Sommerkino - Carl Davis dirigiert Duisburger Philharmoniker

Diese Sequenz aus „Safety Last“ (zu Deutsch: „Ausgerechnet Wolkenkratzer!“) hat Filmgeschichte geschrieben: Stummfilm-Star Harold Lloyd klammert sich an die Zeiger einer Uhr.
Diese Sequenz aus „Safety Last“ (zu Deutsch: „Ausgerechnet Wolkenkratzer!“) hat Filmgeschichte geschrieben: Stummfilm-Star Harold Lloyd klammert sich an die Zeiger einer Uhr.
Foto: Harold Lloyd Entertainment Inc.
Die Verpflichtung der Filmmusik-Legende ist ein Clou.
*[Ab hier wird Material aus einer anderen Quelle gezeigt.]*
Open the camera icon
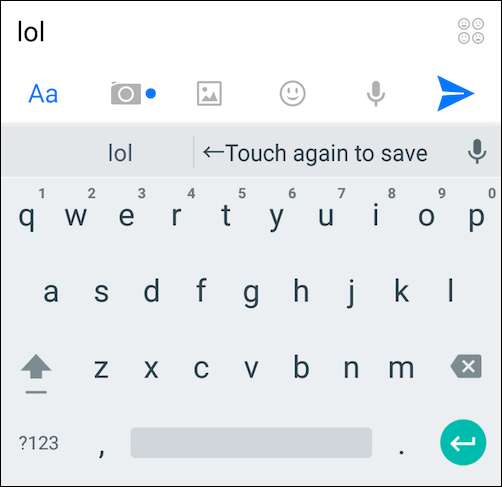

Duisburger Philharmoniker und das Publikum fiebern schon jetzt dem Juli 2016 entgegen.

Duisburg.. Bis zum Start des Stadtwerke-Sommerkinos 2016 ist es noch ein halbes Jahr hin, doch diese Nachricht wollten die Verantwortlichen schon jetzt veröffentlicht wissen: Zum Auftakt des Spektakels unter freiem Himmel im Landschaftspark Nord wird an drei Abenden (14.- bis 16. Juli) der berühmte Stummfilm „Safety Last“ (deutscher Titel: „Ausgerechnet Wolkenkratzer!“) mit Harold Lloyd in der Hauptrolle gezeigt. Die musikalische Untermalung übernehmen wie gehabt die Duisburger Philharmoniker – unter der Leitung von Carl Davis! Mit der Verpflichtung dieser Filmmusik-Legende, die einst das London Philharmonic Orchestra dirigierte, ist den Sommerkino-Machern ein echter Clou geglückt.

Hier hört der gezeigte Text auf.